HSBC escaped US money-laundering charges after UK intervention

Last Updated: July 12, 2016By
George Osborne warned the US against prosecuting HSBC, a House report shows [Image: Neil Hall/PA].

George Osborne warned the US against prosecuting HSBC, a House report shows [Image: Neil Hall/PA].

The important aspect of this is that George Osborne warned the US off prosecuting HSBC when the UK government already knew that the bank was helping thousands of wealthy clients to dodge tax.

Perhaps Mr Osborne was worried that any evidence of financial wrong-doing might reflect poorly on the Conservatives? After all, former HSBC boss Stephen Green was a Tory peer by the time of the US investigation.

The US government decided not to pursue criminal charges against HSBC for allowing terrorists and drug dealers to launder millions of dollars after George Osborne and the UK banking regulator intervened to warn that prosecuting Britain’s biggest bank could lead to a “global financial disaster”.

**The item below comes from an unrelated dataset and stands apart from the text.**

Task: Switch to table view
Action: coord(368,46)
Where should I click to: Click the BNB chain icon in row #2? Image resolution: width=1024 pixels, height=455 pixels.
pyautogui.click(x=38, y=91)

On Monday, a congressional report published letters and emails from Osborne and Financial Services Authority (FSA) officials to their US counterparts warning that launching criminal action against HSBC in 2012 could have sparked a “financial calamity”.

The House financial services committee report said the UK interventions “played a significant role in ultimately persuading the DoJ [Department of Justice] not to prosecute HSBC”. Instead of pursuing a prosecution, the bank agreed to pay a record $1.92bn (£1.4bn) fine.

The report revealed that Osborne wrote to Ben Bernanke, who was then the Federal Reserve chairman, and Timothy Geithner, the then treasury secretary, to warn that prosecuting a “systemically important financial institution” like HSBC “could lead to [financial] contagion” and pose “very serious implications for financial and economic stability, particularly in Europe and Asia”.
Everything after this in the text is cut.